I’m honestly not sure how much “blaming the victim” was a real thing and how much was hyped up by modern feminists, but we’ve gone so far in the other direction that calls for common sense behavior (e.g. “don’t get falling down drunk at a frat house“) are responded to with abject horror. And that’s not helpful to women either.
Feminism Is Trying To Update Chivalry
A female author and scholar I greatly admire once suggested that I look at feminism on campus less as “women’s liberation” and more as “most obvious means of female protection on campus.” I think many conservative and moderate folks with healthy understandings of sexual distinctions look at Slut Walks and Take Back the Nights and Vagina Monologues and Don’t-Tell-Me-Not-To-Pass-Out-Drunk Brigades and just grimace or shake their heads at the radical nature of it all.
But reconsider them — along with the rather doctrinaire refusal to consider if women can play a role in avoiding their own victimization — as feminists attempting to create a sort of modern version of chivalry.
Chivalry was of course much more than about how men were to treat women.

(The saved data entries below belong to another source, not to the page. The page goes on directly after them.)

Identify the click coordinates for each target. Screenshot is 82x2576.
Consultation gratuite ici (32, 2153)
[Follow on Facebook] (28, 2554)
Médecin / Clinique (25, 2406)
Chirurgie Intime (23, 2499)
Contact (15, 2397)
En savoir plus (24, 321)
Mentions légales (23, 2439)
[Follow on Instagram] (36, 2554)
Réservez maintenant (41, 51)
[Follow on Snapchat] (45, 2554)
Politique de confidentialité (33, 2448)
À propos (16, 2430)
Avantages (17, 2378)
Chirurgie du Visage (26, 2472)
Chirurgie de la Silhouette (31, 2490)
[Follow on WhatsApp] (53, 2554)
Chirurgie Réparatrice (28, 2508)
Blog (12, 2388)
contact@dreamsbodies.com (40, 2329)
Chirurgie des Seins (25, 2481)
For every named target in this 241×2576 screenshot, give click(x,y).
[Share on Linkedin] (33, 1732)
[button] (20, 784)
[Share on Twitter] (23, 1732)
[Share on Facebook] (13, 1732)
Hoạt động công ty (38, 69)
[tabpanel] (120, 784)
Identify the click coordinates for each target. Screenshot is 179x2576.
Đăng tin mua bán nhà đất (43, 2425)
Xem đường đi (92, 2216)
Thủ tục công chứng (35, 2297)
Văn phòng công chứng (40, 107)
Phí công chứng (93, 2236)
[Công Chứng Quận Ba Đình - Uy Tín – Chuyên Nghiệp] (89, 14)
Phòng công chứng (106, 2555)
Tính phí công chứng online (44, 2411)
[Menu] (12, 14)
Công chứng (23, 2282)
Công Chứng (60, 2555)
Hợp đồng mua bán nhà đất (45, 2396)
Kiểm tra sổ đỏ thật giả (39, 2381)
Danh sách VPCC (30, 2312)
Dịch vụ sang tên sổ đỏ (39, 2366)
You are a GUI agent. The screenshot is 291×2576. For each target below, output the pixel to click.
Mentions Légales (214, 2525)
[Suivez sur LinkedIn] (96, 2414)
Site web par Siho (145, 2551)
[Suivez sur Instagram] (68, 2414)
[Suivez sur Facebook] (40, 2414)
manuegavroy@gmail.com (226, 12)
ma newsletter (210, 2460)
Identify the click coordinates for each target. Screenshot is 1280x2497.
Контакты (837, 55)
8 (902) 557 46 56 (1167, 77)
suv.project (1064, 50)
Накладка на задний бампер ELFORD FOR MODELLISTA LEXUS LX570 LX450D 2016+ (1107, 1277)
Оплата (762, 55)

It was a rigorous code for knights that dealt with their relationships with all sorts of different people. We tend to have a negative view of chivalric codes as patriarchal and archaic, for good reason. (They’re patriarchal and archaic.) But the focus on behavior under these codes were how a certain class of men were to treat everyone who was weaker. And that’s a problem that’s not going away.
I know we’re all supposed to be yelling at each other all the time these days, but I wonder if there isn’t more opportunity for agreement on treatment of women than most of our rhetoric suggests. We all like to proclaim women as powerful and completely equivalent to men in every way. But reality keeps breaking in and forcing us to acknowledge that in many ways, men and women are different in deeply meaningful ways. Many of those ways are of course fantastic. But it’s also true that some men exploit women’s weaknesses and need to be held to better standards.
I mean, maybe there’s no reasoning with people who put up tweets such as this:
And maybe that’s most of the feminist left these days. I don’t know.
But I think that many people who freak out over suggestions that women avoid putting nude pics on the cloud or wear rape-prevention polish or maybe not dress at junior high school like your older sis dresses to go to a cocktail party are actually people who are trying to say reasonable things. They’re acknowledging that male and female sexuality actually does need to be respected for its differences and that the average man is stronger than the average female, and as a result of all this, we need men to behave better for our civil society to keep functioning.